= EXERCISE =
Render the records as a two-column CSV with the headers instruction and coordinates, one row per record, each value in a quoted field with line breaks turned into spaces. Begin at the line that has "Task: Disable the Simple mode checkbox" and stop after the line that has "[x=575, y=171]", including both.
++++++
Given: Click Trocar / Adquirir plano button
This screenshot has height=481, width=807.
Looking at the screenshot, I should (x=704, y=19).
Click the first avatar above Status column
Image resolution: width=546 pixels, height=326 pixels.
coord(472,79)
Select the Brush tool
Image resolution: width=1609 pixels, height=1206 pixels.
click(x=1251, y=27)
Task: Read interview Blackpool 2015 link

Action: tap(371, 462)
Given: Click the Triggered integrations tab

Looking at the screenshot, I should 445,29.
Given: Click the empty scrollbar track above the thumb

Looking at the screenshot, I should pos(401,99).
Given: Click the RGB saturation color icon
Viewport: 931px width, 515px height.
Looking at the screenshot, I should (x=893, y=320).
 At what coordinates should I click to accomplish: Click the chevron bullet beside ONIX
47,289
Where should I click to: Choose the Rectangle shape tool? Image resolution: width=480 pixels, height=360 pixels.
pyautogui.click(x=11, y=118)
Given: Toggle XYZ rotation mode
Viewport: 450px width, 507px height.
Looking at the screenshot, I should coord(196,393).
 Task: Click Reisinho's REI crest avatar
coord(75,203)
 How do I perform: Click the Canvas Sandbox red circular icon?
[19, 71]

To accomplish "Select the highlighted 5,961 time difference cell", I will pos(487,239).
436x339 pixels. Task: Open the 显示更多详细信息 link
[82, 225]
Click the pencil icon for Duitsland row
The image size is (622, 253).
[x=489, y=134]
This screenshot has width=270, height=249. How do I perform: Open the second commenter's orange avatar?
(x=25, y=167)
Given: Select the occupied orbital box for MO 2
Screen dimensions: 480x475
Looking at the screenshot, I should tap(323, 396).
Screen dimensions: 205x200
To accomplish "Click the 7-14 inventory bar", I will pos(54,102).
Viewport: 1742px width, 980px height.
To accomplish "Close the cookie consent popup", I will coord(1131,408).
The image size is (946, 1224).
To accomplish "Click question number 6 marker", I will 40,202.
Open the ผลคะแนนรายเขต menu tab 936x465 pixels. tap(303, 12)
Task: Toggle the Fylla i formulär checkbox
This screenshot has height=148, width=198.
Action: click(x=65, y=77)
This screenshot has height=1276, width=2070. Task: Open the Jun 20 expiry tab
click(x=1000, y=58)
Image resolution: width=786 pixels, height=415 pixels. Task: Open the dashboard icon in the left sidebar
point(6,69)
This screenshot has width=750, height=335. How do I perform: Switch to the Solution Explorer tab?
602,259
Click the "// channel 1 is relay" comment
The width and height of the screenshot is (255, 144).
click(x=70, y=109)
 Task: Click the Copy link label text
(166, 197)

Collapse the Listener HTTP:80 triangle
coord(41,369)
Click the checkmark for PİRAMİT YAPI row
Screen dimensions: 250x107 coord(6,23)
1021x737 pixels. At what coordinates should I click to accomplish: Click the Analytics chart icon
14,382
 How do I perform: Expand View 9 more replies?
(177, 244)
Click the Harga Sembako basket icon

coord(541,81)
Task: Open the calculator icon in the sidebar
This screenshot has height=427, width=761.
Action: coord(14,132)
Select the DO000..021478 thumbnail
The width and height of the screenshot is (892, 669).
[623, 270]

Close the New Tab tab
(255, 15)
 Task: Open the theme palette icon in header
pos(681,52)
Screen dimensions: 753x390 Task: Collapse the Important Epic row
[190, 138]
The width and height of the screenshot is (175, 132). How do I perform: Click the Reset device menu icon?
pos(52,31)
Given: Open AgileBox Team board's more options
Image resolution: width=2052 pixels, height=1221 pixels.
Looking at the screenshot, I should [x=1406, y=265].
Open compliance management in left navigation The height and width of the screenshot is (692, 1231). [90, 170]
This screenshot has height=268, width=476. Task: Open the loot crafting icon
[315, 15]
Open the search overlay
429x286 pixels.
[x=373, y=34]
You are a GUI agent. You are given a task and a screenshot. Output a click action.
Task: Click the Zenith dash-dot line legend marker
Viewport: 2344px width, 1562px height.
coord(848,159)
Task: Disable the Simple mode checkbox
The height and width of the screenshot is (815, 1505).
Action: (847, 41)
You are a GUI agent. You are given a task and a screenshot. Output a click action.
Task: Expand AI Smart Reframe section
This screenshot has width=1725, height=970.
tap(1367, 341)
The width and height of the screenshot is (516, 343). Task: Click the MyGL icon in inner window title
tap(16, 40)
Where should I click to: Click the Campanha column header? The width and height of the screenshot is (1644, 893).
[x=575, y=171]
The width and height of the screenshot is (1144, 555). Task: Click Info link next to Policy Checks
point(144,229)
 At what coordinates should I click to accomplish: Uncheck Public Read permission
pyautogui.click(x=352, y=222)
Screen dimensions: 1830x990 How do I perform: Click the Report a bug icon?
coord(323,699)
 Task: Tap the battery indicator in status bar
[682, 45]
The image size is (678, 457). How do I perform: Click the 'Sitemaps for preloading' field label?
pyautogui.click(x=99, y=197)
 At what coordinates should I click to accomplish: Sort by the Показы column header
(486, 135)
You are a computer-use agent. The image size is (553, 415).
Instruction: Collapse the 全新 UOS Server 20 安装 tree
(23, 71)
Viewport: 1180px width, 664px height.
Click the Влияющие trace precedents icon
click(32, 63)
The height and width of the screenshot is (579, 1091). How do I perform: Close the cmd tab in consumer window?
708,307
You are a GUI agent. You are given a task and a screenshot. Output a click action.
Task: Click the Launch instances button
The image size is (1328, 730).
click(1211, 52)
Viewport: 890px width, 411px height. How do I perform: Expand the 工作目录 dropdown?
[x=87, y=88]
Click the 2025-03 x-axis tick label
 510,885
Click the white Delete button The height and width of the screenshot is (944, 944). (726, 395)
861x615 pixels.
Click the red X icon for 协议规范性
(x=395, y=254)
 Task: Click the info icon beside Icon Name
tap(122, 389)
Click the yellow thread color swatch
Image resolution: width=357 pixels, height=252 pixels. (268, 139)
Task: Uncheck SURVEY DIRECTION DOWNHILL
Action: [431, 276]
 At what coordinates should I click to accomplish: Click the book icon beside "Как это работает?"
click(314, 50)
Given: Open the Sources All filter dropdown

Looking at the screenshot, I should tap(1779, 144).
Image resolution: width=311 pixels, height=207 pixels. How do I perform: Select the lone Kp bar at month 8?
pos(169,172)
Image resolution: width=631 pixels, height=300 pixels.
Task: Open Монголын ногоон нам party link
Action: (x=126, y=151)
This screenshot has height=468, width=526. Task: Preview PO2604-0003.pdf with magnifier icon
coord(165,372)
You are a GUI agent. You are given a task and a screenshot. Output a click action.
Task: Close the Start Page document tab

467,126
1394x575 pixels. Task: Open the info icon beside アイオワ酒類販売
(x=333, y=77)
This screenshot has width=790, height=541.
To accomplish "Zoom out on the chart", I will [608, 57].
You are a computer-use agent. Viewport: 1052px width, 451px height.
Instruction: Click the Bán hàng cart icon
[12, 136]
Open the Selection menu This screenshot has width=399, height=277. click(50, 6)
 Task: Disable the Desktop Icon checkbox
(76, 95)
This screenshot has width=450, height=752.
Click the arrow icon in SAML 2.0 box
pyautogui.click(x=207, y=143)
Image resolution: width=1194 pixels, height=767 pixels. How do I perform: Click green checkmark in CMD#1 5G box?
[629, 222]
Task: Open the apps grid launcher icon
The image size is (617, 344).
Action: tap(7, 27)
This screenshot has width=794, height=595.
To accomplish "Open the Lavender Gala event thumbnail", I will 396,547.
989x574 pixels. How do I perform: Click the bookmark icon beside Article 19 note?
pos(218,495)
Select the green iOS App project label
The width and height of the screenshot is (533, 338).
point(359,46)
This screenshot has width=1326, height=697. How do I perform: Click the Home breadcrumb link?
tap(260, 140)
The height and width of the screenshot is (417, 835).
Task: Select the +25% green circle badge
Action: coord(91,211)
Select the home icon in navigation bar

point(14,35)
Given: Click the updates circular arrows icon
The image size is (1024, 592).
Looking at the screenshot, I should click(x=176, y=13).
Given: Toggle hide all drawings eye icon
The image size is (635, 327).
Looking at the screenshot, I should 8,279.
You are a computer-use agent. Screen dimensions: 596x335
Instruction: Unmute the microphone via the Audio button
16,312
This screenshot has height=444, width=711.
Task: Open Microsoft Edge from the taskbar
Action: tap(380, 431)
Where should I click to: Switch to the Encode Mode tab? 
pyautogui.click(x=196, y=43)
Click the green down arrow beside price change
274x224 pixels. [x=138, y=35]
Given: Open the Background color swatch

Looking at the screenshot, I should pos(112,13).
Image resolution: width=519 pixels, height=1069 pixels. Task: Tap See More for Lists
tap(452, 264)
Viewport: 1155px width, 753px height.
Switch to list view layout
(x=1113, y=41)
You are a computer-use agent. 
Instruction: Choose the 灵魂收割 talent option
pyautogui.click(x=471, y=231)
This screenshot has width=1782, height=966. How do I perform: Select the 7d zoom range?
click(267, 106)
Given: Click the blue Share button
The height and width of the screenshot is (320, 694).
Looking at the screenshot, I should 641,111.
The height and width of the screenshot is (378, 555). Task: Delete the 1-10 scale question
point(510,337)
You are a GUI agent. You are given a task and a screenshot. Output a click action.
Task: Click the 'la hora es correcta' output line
++++++
= WRITTEN REPLY =
instruction,coordinates
"Task: Disable the Simple mode checkbox The height and width of the screenshot is (815, 1505).","Action: (847, 41)"
"You are a GUI agent. You are given a task and a screenshot. Output a click action. Task: Expand AI Smart Reframe section This screenshot has width=1725, height=970.","tap(1367, 341)"
"The width and height of the screenshot is (516, 343). Task: Click the MyGL icon in inner window title","tap(16, 40)"
"Where should I click to: Click the Campanha column header? The width and height of the screenshot is (1644, 893).","[x=575, y=171]"